Economía

El «Big Mac» y la conversación pública

Sin la suficiente reflexión, nos enredamos en una espiral, vacua y enloquecida, que obstaculiza cualquier conclusión

Disponen los economistas de un original indicador para medir el poder adquisitivo de un país. Desde 1986 escrutan con lupa el precio del «Big Mac» en distintas ciudades del mundo para establecer comparativas entre economías y fijar, de la manera más aproximada posible, el nivel de vida de sus ciudadanos y la relación entre divisas. Que no se paga lo mismo por una hamburguesa en Suiza que en Líbano es una evidencia, claro, pero tener un índice objetivo que lo determine con precisión supone una gran ayuda para la investigación y al análisis. Una hamburguesa como brújula de las finanzas. Y, aunque no podamos recurrir al valor de unos ingredientes de forma tan exacta y tomar, con ellos, el pulso político de una sociedad, sí encontramos algún otro elemento, más subjetivo y sutil, probablemente menos tangible, que permita diagnosticar un estado de ánimo colectivo: basta prestar atención a la conversación pública. Escuchar de qué hablamos y cómo hablamos.
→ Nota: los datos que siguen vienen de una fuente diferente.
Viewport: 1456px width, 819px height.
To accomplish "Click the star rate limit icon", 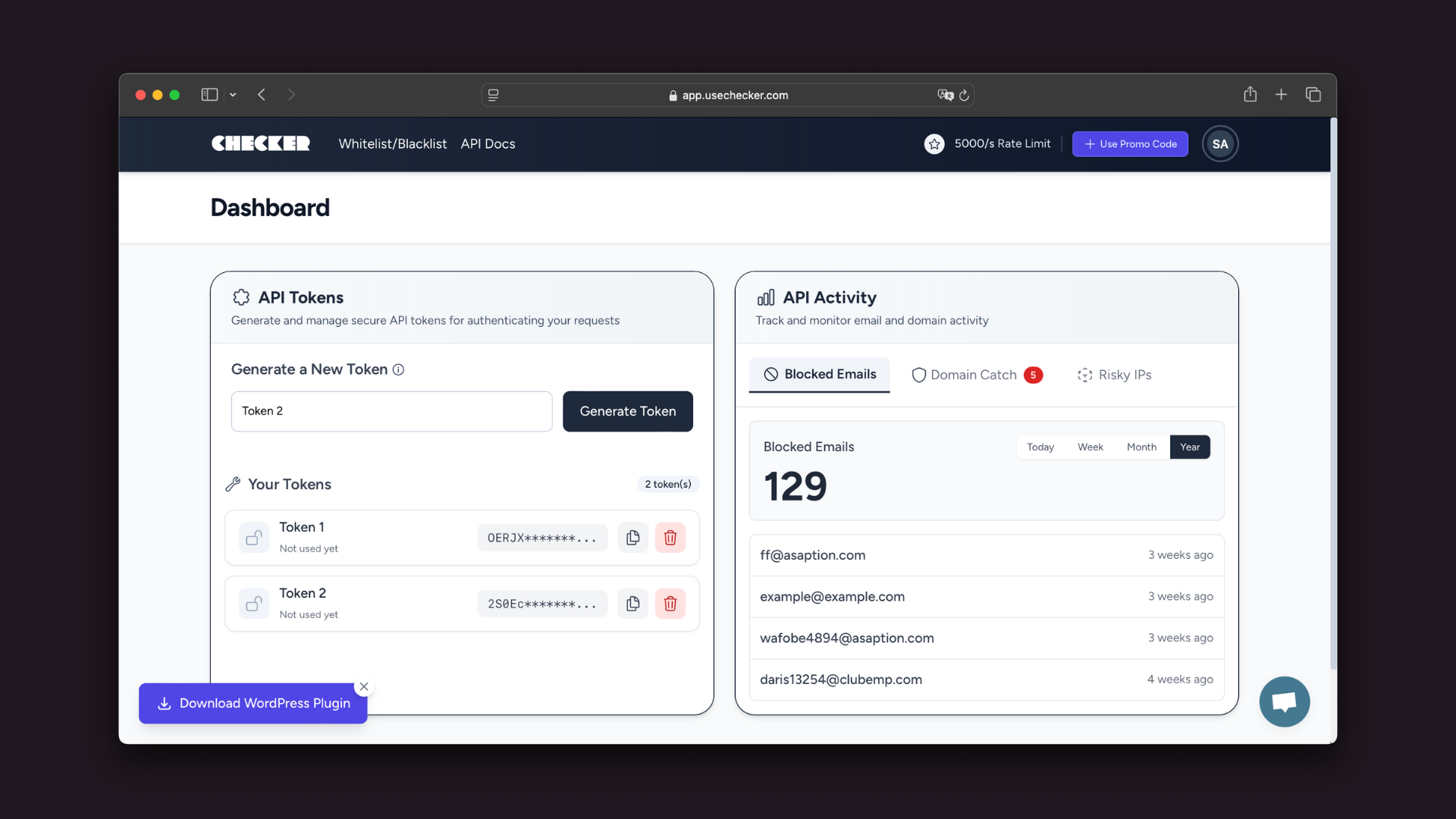I will click(934, 144).
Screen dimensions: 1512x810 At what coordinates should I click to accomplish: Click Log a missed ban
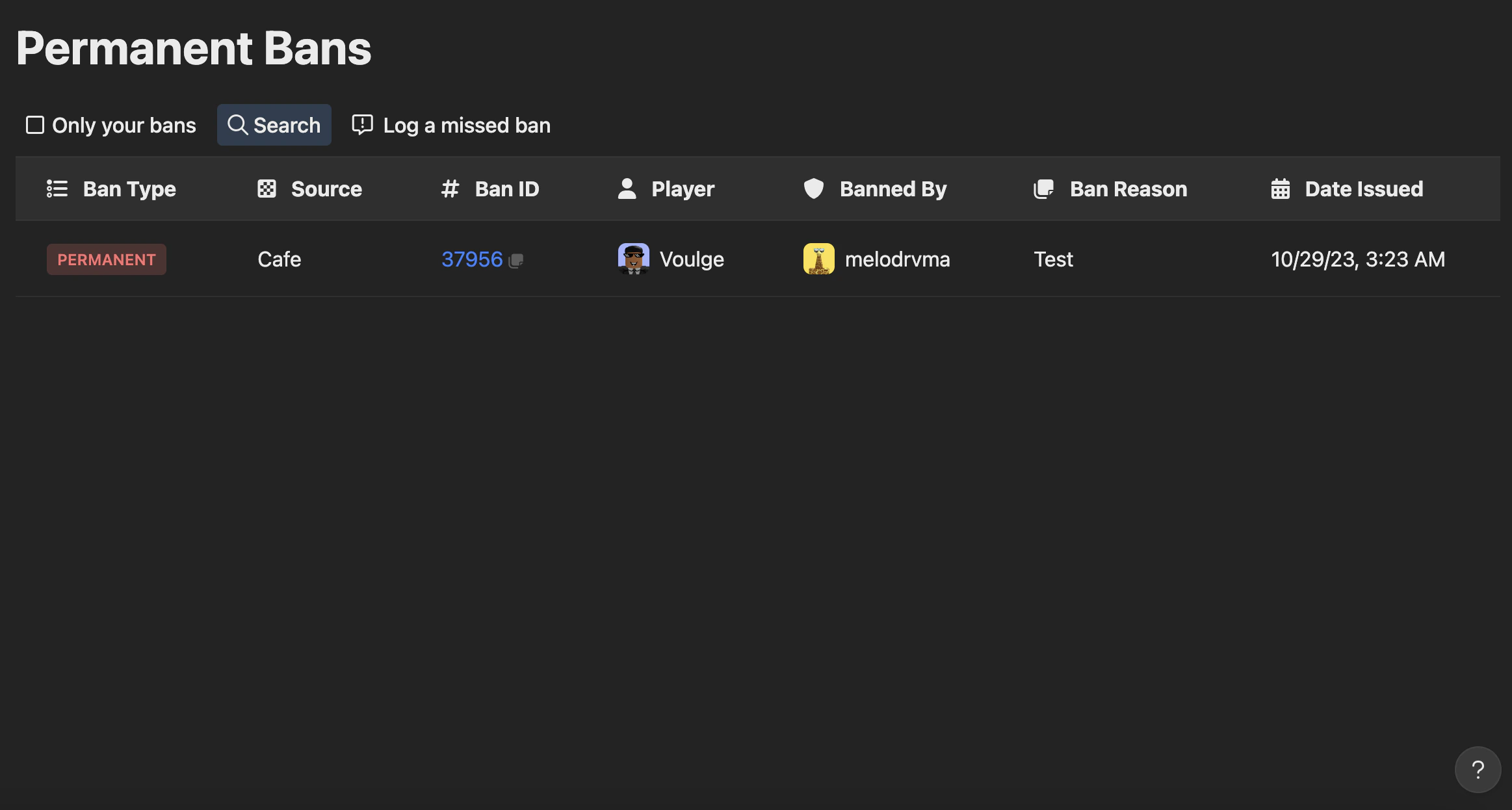pyautogui.click(x=466, y=125)
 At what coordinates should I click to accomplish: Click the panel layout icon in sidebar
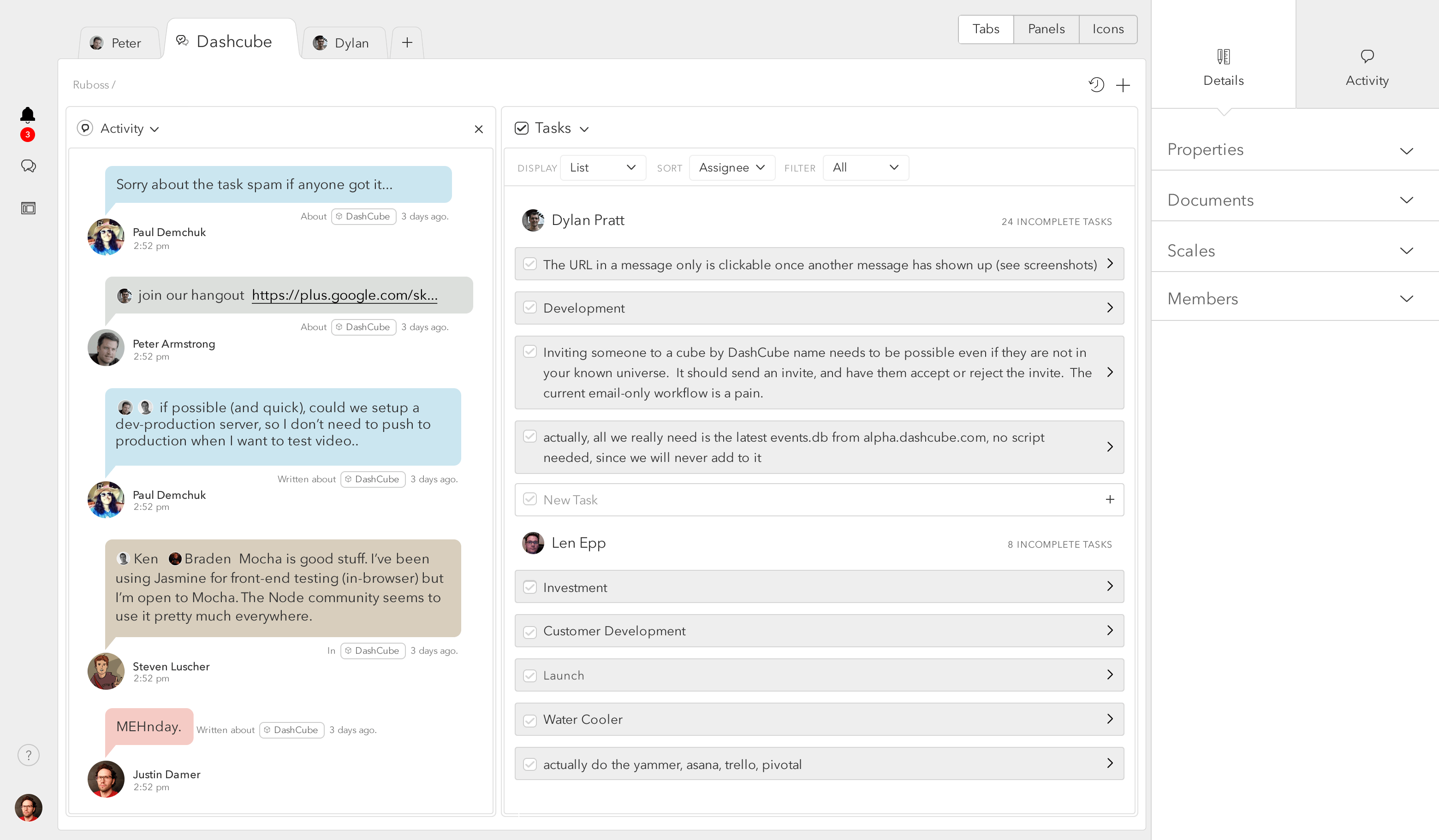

No ha destacado España, en sus últimas décadas de democracia, por mantener un debate demasiado sosegado fuera de la polarización o del marco bipartidista (luego «bibloquista»), pero la banalización en los temas a la que asistimos ahora se descubre como un perfecto y diabólico termómetro para evaluarnos. Abordamos cualquier asunto con el mismo fervor, ya sea la elección de representante en Eurovisión (la hemeroteca recordará que las dudas sobre el voto del jurado terminaron en el registro del Congreso), el consumo de alcohol, carne o lácteos (el ministro Garzón amenaza con reeditar polémica) o un caso de violación de cinco menores a dos niñas (poco fracaso social mayor cabe imaginar). Los diálogos se solapan, se superponen sin calibrar la verdadera dimensión, arrollados por la premura con la que posicionarse. A una crisis, que parece insuperable, le sucede otra y otra y otra más. Como globos sonda encadenados: aún no se ha asumido que la edad para abortar se reduzca a los 16 años cuando ya se lanza la propuesta que permitiría el voto a la misma edad.

Sin la suficiente reflexión, nos enredamos en una espiral, vacua y enloquecida, que obstaculiza cualquier conclusión. Atascados y perdidos en la última e imprescindible controversia, rehusando las cuestiones de calado y que requieren mayor sosiego (educación, sanidad o pensiones, quizá) quedamos retratados por interlocuciones apresuradas, miscelánea de estrés y superficialidad. Y todos estos cálculos nos salen sin necesidad de ningún «Big Mac» que los cuantifique.